Saxophonist John Doheny was born in Seattle Washington in 1953 but has spent much of his adult life in Canada, primarily in Vancouver and Toronto. After early experiences accompanying strippers in bars and cabarets he became a professional R&B sideman in the late 1970s, touring and recording with artists both prominent and obscure. In 1991 he returned to Vancouver and began a program of intense musical study, both in academe (Vancouver Community College, the University of British Columbia) and in the more informal area of performance. He asserts that "all human intercourse is either an opportunity to learn or to teach. Everything that I know about jazz performance (to the extent that I know anything at all) I owe to those players, teachers and students who have suffered to share the bandstand and the teaching studio with me." Since 2003, Mr. Doheny has been a permanent resident of New Orleans, Louisiana, but makes every effort to spend summers in Canada because "it's too damn hot down here then."

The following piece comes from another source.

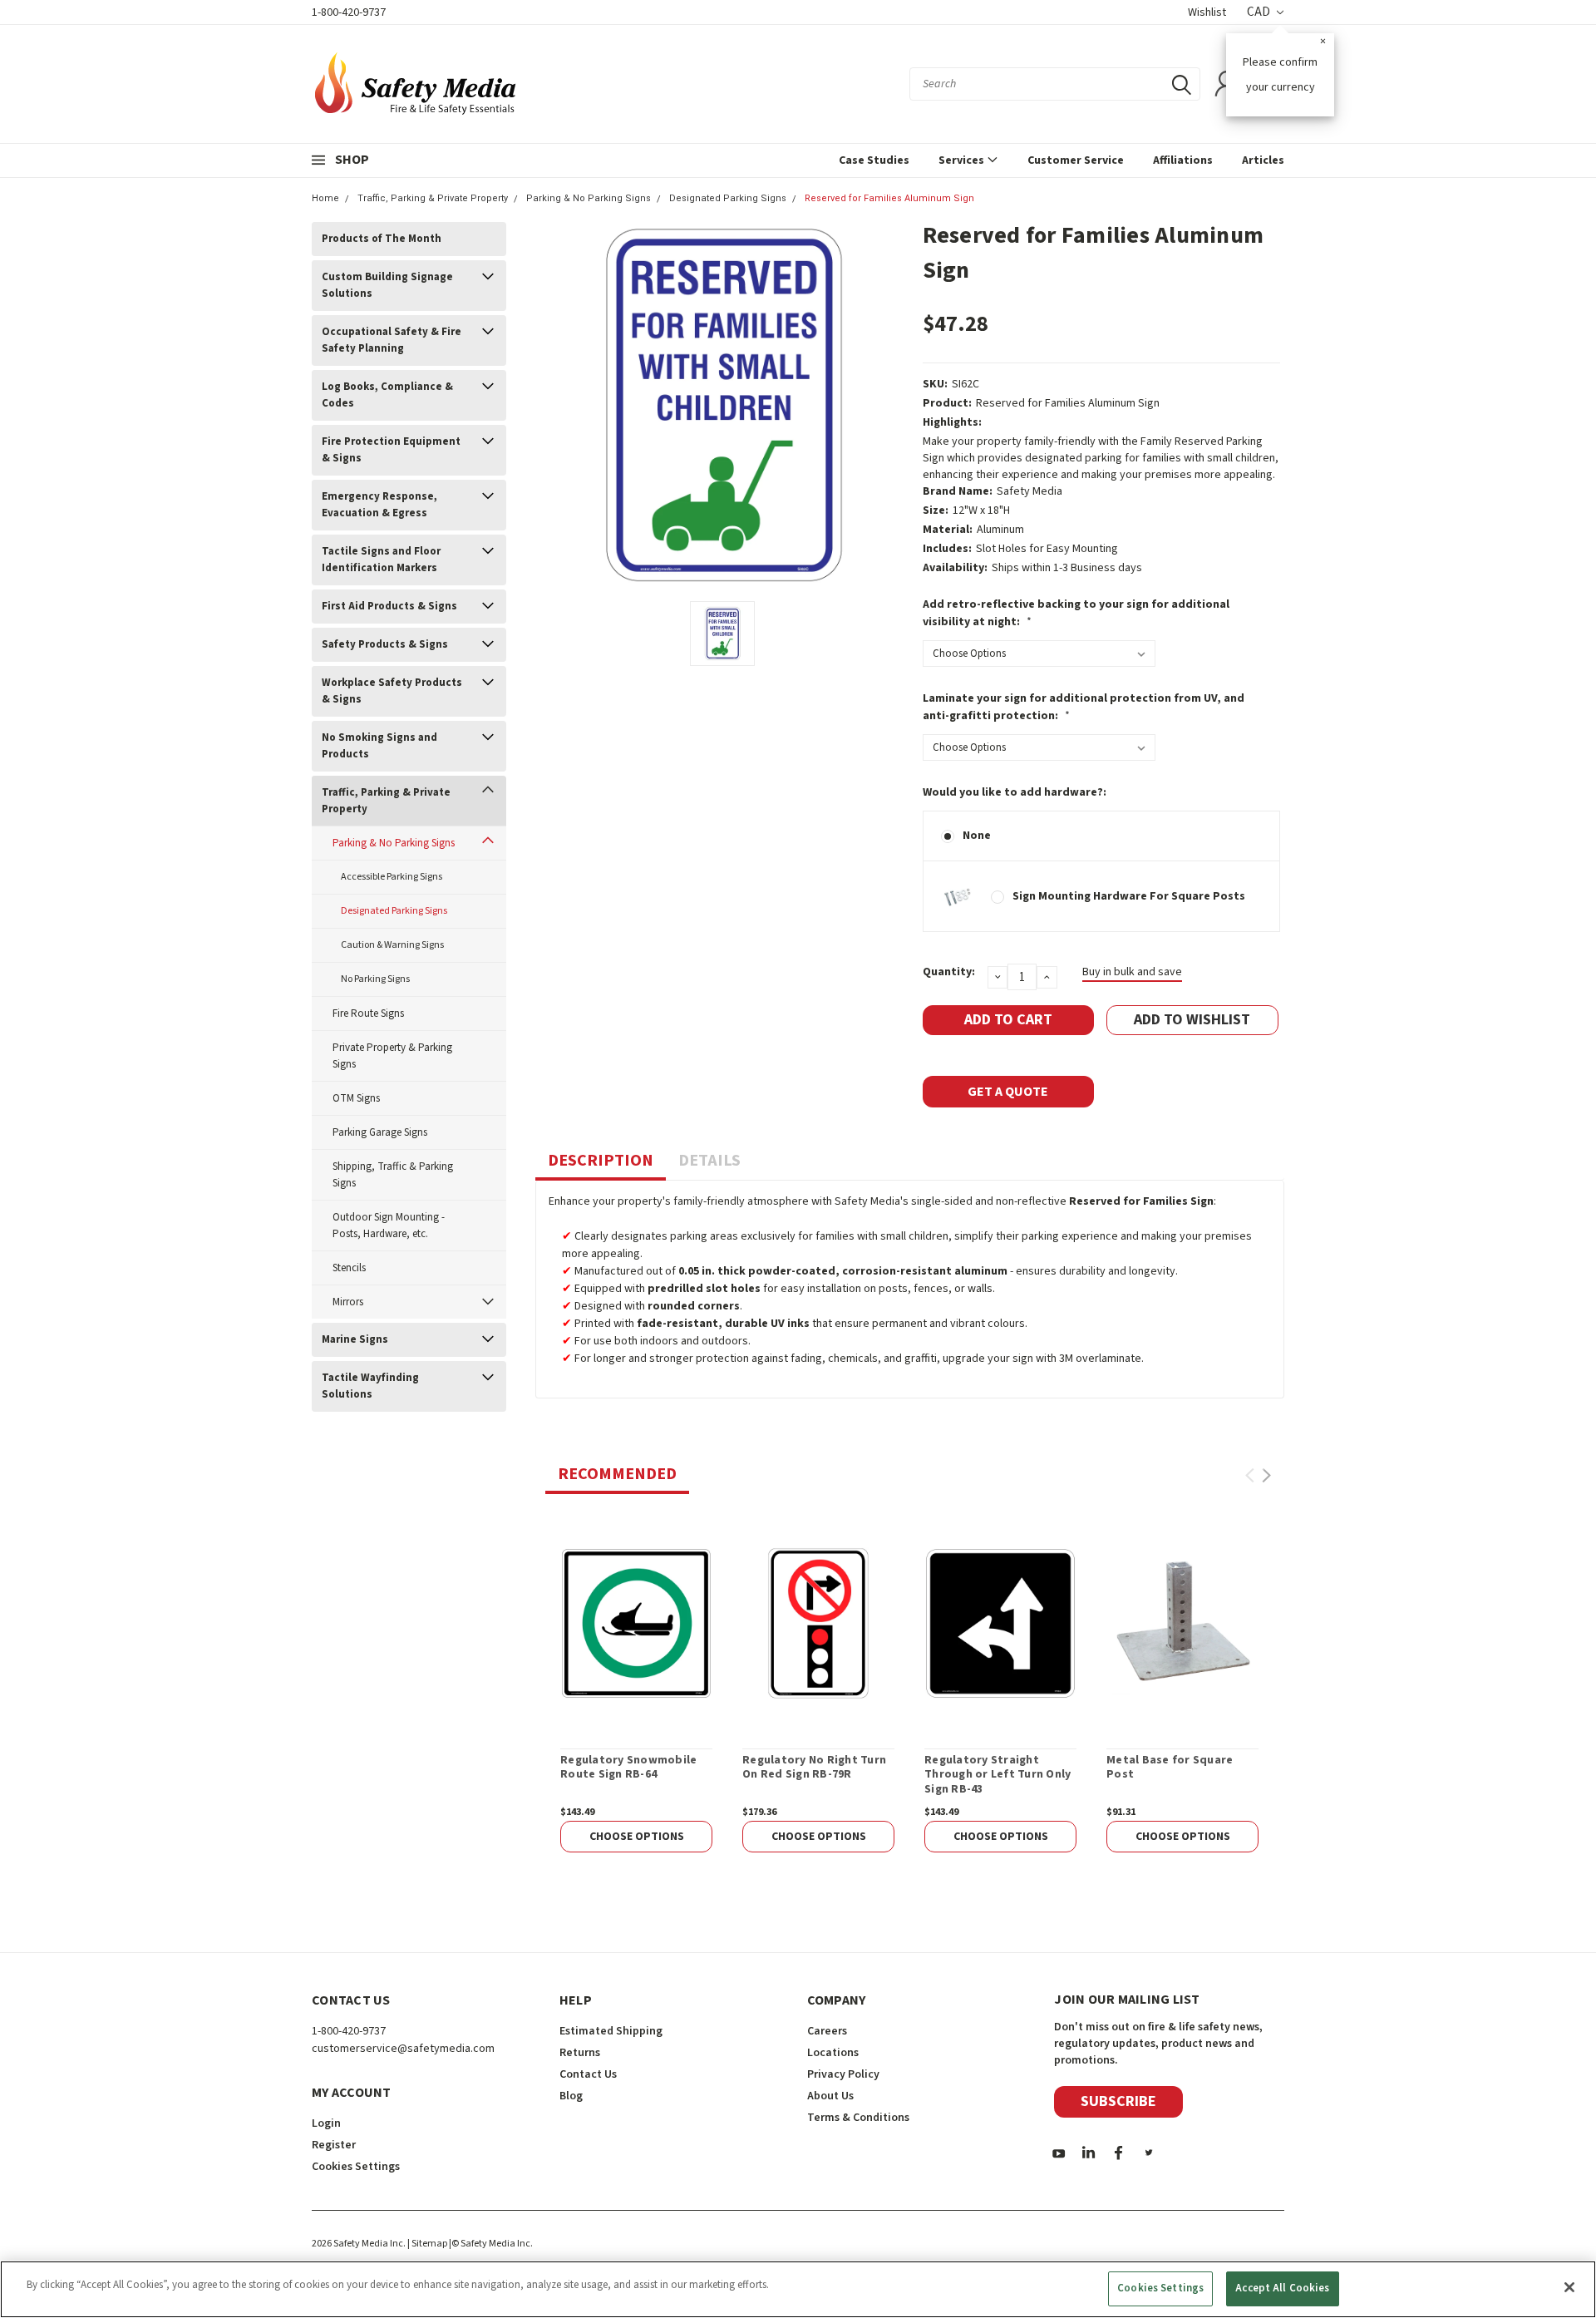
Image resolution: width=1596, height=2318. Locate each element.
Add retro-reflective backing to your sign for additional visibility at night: (1076, 613)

Thursday, February 10, 2011

Colleen Savage Recording Session.

Colleen Savage. Tim Stambaugh.

Jim Markway


John Doheny

Great recording session with Colleen Savage and the cats last Friday-Saturday. Colleen was in town appearing with the Tulane faculty band the Professors of Pleasure at our first Jazz at the Rat series of the season in the Rathskeller Pub in the student center here on the Tulane campus. The morning after, we all convened at Tim Stambaugh's Word Of Mouth studios in Algiers.

On day one, we did mostly piano trio stuff or variants thereof, with Jesse McBride on piano, Geoff Clapp on drums and Jim Markway on bass. I'd suggested to Colleen that, because of the total lack of opportunity to do any preproduction reheasals at all (ain't that always the way in jazz) that she bring in tunes that she'd had in her book for a long time but never recorded, and maybe we'd push the envelope a little and give them a different spin. It's my contention that a great tune can stand a lot of different treatments, and to that end we recorded things like "You'd Be So Nice To Come Home To" (which Colleen usually does as a straight-ahead medium swing) as a kind of two-beat, Ahmed Jamal groove, with the first chorus just drums and vocals only, then the whole band, then a Stan Getzish tenor solo in a flat-four swinging feel from yours truly, then drums and vocal out. This arrangement came together very quickly in the studio (it was really mostly drummer Geoff Clapp's idea) and we did a fast two takes and moved on, without even bothering with a playback. We did nine tunes this way, in about five hours.

Day two was more of the same, only with John Dobry on guitar substituting for Jesse on piano. John laid down a burning blues solo on Muddy Waters' "I Love the Life I Live," and some filigreed acoustic work on "Jitterbug Waltz." We also did a bass-and-drums-only take on Eartha Kit's "I Wanna Be Evil" and an original called "Riverboat."

I love recording this way, fast and dirty, and with a little 'hair' on it, as the old school cats used to say. I've been on pop sessions where you don't finish one tune in a day, much less thirteen in two. I think we got a very, very good CD out of this, one that showcases Colleen in a way I don't think she's really been recorded before. Killer stuff.